Der Pressesprecher des Landesvorstandes und Bundestagsabgeordneten Markus Frohnmaier weist die Kritik zurück Foto: AFP/SOEREN STACHE

Der AfD droht Ärger wegen des Prozederes zur Kandidatenaufstellung für die Bundestagswahl. Kritiker befürchten eine Beeinflussung und juristische Anfechtungen.

Stuttgart - Dem baden-württembergischen Landesverband der AfD droht nach dem schlechten Abschneiden der Partei bei der Landtagswahl (sie verlor 5,4 Prozent und rutschte auf 9,7 Prozent ab) Ärger über das Prozedere des Kandidatenaufstellungsverfahrens zur Bundestagswahl im September.
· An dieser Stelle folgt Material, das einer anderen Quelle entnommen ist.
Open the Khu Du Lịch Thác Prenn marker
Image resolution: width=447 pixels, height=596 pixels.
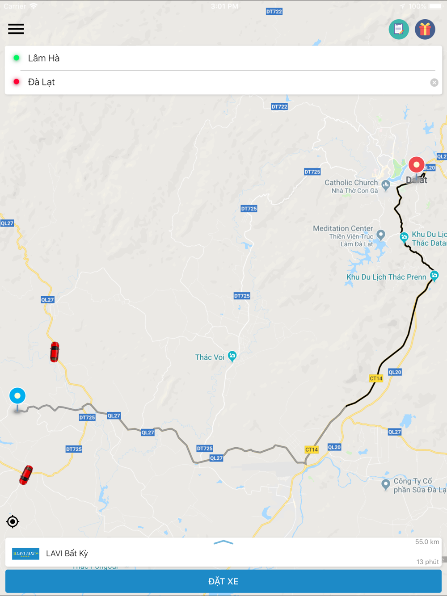434,276

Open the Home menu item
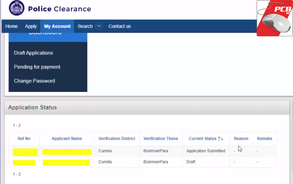[x=12, y=26]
Offenbar soll in den nächsten Tagen die Liste der ersten 30 Kandidaten erstmalig per Briefwahl festgelegt werden.

In der AfD halten etliche Mitglieder die operative Durchführung für riskant. Die meisten Kritiker stammen aus dem Anti-Weidel-Lager. Das Prozedere bietet ihren Befürchtungen zufolge Einfalltore zur Anfechtung und zu großen Einfluss des von Alice Weidel geführten Landesvorstandes auf die bevorzugte Platzierung von vorstandsnahen Kandidaten. Der Stuttgarter AfD-Bundestagsabgeordnete Dirk Spaniel wirft dem Landesvorstand ein „gewolltes Chaos“ vor und sprach sich gegenüber unserer Zeitung deshalb für einen Präsenzparteitag aus. „Aus meiner Sicht wurden nicht alle Optionen eines Präsenzparteitages ausreichend geprüft“, so Spaniel, der im vergangenen Jahr Weidel im Kampf um den Parteivorsitz unterlegen war.
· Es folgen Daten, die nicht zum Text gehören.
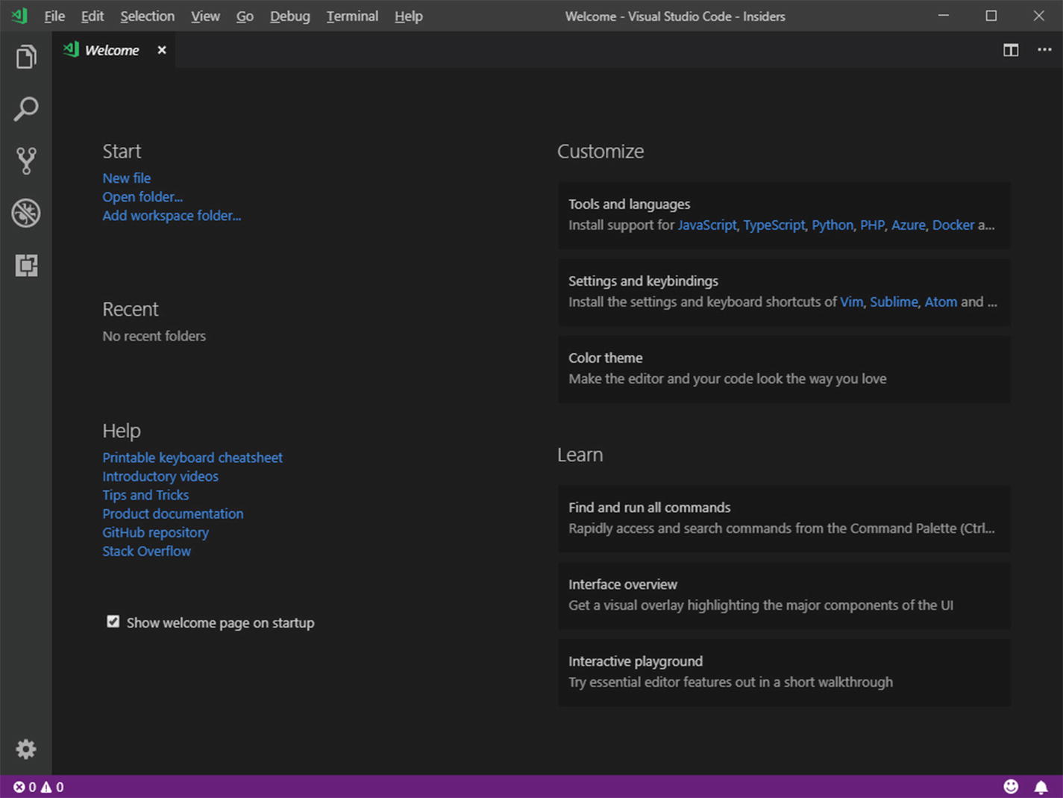The width and height of the screenshot is (1063, 798).
Task: Click the split editor icon
Action: pyautogui.click(x=1011, y=50)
Aufgrund der operativen Risiken und juristischen Anfechtungsmöglichkeiten eines unerprobten Briefwahlverfahrens halte er „diese Vorgehensweise für ein sehr hohes, fast schon unverantwortliches Risiko, das den Einzug der AfD Baden-Württemberg in den Bundestag aus formalen Gründen gefährden könnte“, und „persönlich für unverantwortlich“. Der Landesvorstand habe den Präsenzparteitag „grundlos“ abgesagt.

Der Pressesprecher des Landesvorstandes und Bundestagsabgeordneten Markus Frohnmaier weist Spaniels Kritik auf Anfrage zurück. Der Landesvorstand habe sämtliche Möglichkeiten zur Durchführung eines Präsenzparteitages eingehend geprüft. „Die Kosten eines solchen Parteitages unter Lockdown-Bedingungen würden den finanziellen Rahmen sprengen und unser Wahlkampfbudget auffressen“, so Frohnmaier am Montag. Das gesamte Verfahren werde von einem Juristenteam begleitet, um rechtliche Risiken zu minimieren. Neben der Briefwahl werde es zudem die Möglichkeit zur Urnenwahl geben.

Die Kandidatenliste zur Bundestagswahl muss bis zum 19. Juli aufgestellt sein.